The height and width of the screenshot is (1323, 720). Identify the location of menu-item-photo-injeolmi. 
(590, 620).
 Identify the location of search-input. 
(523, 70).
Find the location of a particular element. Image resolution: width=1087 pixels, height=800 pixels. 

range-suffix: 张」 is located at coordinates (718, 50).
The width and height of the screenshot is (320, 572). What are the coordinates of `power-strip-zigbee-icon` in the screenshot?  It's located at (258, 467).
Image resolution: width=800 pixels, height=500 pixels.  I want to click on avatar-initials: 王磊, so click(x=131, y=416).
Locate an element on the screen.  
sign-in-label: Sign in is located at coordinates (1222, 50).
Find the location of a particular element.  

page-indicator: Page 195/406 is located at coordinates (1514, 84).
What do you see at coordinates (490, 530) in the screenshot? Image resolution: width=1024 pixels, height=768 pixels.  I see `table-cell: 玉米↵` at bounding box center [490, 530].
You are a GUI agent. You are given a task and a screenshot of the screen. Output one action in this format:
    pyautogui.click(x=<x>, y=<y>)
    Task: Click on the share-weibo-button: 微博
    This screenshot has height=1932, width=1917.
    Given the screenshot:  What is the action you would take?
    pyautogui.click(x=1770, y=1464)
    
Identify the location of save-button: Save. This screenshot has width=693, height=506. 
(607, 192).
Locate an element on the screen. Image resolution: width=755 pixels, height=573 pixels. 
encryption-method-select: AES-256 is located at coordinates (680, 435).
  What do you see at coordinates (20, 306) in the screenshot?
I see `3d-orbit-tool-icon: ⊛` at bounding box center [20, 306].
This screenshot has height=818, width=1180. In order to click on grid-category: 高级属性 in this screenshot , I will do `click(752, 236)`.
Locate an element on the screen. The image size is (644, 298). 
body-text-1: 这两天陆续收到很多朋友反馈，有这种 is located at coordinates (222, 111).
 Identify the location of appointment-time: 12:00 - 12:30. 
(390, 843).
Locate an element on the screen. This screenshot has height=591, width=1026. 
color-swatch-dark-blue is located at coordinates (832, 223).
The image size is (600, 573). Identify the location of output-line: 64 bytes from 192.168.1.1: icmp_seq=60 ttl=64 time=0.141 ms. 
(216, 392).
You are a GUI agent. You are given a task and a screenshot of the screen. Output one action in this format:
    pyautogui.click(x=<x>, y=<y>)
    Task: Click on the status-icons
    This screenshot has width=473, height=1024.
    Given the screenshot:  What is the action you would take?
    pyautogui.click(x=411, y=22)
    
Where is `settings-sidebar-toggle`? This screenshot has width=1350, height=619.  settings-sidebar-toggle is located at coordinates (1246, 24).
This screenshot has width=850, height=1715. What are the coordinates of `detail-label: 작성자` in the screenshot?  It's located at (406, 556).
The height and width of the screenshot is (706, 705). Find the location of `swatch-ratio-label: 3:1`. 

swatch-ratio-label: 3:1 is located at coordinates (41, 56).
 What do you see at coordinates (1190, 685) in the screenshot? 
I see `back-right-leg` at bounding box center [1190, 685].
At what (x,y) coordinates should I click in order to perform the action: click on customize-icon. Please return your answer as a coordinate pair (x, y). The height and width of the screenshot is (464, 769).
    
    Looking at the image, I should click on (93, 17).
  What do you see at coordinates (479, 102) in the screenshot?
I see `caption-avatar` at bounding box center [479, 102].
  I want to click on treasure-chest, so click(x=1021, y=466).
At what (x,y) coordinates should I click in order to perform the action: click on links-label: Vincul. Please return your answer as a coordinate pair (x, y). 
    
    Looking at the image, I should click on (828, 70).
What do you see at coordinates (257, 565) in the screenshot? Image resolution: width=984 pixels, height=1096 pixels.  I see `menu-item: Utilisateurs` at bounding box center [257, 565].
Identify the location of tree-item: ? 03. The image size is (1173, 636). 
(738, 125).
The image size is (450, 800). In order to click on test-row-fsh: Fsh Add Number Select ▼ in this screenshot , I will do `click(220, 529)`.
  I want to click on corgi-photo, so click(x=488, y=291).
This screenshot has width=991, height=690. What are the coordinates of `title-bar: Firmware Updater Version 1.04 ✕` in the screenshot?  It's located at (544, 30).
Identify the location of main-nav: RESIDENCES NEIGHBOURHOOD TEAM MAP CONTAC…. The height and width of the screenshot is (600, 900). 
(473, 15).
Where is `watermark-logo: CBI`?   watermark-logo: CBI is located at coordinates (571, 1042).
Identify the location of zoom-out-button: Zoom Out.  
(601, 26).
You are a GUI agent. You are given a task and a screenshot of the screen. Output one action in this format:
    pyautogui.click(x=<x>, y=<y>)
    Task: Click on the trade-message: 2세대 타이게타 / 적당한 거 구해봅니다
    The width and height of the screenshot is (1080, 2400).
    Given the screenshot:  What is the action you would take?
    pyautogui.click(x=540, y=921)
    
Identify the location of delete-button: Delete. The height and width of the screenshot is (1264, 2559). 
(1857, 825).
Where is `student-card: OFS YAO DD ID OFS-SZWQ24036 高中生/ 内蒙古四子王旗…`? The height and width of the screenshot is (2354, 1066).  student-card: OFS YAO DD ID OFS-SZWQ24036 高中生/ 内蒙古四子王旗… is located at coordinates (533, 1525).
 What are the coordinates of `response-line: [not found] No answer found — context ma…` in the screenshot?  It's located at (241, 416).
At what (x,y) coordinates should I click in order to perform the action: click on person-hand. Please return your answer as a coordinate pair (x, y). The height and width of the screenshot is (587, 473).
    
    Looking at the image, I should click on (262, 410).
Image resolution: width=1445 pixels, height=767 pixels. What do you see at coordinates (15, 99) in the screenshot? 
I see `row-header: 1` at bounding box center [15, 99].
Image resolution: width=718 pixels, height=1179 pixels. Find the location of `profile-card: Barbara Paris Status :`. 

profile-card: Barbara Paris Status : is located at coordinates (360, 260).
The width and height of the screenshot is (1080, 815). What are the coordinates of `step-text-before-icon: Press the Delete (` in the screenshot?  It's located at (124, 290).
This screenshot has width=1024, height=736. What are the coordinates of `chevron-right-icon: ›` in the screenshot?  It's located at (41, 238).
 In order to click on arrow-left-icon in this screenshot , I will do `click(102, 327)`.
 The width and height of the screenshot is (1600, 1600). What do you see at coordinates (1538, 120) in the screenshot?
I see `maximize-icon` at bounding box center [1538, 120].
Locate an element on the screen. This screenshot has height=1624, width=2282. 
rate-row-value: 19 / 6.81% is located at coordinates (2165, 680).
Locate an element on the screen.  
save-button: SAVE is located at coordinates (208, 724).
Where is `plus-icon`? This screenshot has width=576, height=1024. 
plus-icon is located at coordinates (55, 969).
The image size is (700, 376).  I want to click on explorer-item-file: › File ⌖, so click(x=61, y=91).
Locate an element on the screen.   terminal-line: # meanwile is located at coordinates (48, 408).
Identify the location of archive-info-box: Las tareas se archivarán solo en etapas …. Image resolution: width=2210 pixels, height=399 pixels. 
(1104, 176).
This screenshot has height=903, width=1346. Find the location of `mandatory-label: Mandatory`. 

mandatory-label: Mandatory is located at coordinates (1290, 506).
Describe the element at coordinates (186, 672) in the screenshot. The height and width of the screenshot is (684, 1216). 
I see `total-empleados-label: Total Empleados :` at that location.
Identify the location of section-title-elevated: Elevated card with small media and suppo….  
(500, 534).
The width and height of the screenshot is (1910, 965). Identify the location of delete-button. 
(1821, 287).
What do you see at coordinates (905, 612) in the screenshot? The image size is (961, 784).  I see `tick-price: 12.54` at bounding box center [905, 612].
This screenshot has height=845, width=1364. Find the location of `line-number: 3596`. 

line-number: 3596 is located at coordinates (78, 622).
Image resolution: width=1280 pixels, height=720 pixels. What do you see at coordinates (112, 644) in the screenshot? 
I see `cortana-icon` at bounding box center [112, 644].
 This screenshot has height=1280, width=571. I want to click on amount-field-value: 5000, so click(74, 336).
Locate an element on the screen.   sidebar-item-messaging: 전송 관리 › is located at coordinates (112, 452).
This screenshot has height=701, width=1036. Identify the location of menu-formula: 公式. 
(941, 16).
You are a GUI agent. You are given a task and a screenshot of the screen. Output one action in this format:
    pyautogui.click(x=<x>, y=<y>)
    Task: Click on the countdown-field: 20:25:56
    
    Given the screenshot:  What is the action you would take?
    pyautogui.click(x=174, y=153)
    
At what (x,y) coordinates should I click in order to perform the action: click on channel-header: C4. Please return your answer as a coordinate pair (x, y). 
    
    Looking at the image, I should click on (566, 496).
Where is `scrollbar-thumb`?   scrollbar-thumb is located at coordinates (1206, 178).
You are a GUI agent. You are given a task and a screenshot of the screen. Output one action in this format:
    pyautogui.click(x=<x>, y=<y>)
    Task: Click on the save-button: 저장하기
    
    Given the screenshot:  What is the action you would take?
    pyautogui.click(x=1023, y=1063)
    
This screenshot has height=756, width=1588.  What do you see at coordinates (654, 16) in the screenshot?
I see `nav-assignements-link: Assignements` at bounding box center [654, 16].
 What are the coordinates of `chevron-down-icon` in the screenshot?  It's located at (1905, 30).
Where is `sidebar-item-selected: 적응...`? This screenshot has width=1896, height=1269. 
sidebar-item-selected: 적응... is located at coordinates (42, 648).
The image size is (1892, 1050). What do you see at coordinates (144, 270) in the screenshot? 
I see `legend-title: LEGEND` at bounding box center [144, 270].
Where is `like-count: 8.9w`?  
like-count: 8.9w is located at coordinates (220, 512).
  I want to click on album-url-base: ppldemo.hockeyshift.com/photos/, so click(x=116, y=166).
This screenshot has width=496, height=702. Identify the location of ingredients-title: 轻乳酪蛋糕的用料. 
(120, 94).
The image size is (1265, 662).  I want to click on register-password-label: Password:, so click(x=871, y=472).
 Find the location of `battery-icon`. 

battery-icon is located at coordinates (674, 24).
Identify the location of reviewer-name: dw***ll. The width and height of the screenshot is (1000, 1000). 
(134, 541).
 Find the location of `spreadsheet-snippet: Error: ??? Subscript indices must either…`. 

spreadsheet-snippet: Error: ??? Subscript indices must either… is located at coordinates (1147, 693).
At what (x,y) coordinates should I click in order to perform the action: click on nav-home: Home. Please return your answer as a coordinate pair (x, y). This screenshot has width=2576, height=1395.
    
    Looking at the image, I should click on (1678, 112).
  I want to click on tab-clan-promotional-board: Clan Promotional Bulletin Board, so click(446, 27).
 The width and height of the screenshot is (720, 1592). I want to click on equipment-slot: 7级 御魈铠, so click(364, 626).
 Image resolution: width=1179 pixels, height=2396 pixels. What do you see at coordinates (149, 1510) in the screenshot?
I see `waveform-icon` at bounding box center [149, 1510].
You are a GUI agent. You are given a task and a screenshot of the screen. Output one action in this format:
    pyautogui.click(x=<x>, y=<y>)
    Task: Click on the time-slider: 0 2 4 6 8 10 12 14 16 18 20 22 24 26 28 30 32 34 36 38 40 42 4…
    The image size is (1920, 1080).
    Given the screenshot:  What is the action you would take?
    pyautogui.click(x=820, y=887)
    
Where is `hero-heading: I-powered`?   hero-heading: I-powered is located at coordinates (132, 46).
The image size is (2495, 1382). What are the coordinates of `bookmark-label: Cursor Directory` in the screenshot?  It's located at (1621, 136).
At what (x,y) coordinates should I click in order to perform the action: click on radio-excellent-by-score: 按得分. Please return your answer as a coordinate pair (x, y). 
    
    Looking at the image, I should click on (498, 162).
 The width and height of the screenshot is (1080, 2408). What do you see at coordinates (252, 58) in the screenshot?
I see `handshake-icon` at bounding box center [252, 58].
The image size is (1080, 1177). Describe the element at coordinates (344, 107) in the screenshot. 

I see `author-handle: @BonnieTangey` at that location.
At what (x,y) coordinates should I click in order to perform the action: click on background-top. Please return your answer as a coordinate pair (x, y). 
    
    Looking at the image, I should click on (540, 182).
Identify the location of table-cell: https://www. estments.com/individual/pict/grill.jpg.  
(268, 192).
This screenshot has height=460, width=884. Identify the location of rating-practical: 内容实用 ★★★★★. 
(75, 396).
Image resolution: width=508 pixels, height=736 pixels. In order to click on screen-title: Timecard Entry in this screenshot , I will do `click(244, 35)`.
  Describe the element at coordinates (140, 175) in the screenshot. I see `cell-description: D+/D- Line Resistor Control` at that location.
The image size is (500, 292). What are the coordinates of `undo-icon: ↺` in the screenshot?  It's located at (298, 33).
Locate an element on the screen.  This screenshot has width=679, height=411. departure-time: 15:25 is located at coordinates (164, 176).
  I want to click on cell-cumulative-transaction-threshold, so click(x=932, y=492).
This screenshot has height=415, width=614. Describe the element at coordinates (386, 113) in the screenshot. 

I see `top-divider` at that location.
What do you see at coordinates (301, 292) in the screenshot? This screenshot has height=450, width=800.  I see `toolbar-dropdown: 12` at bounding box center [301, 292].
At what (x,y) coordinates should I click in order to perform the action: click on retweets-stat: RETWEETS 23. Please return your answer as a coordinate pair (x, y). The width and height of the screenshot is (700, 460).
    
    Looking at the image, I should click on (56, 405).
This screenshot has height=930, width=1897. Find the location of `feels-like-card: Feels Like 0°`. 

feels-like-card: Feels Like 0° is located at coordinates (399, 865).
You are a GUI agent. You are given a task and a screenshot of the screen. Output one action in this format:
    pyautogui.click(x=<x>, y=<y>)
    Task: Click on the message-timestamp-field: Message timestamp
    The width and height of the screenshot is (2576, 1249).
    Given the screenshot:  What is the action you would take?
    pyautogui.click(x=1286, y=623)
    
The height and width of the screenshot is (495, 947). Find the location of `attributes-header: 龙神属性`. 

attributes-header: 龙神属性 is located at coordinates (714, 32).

*WHAT TO WORK ON*
Swap "image size" for "screenshot size" in the lines beginning at the one with "This screenshot has height=756, width=1588." and stopping after the one with "like-count: 8.9w is", leaving everything else as is.

*REPLY TO THE EXERCISE*
This screenshot has height=756, width=1588.  What do you see at coordinates (654, 16) in the screenshot?
I see `nav-assignements-link: Assignements` at bounding box center [654, 16].
 What are the coordinates of `chevron-down-icon` in the screenshot?  It's located at (1905, 30).
Where is `sidebar-item-selected: 적응...`? This screenshot has width=1896, height=1269. 
sidebar-item-selected: 적응... is located at coordinates (42, 648).
The screenshot size is (1892, 1050). What do you see at coordinates (144, 270) in the screenshot? 
I see `legend-title: LEGEND` at bounding box center [144, 270].
Where is `like-count: 8.9w`?  
like-count: 8.9w is located at coordinates (220, 512).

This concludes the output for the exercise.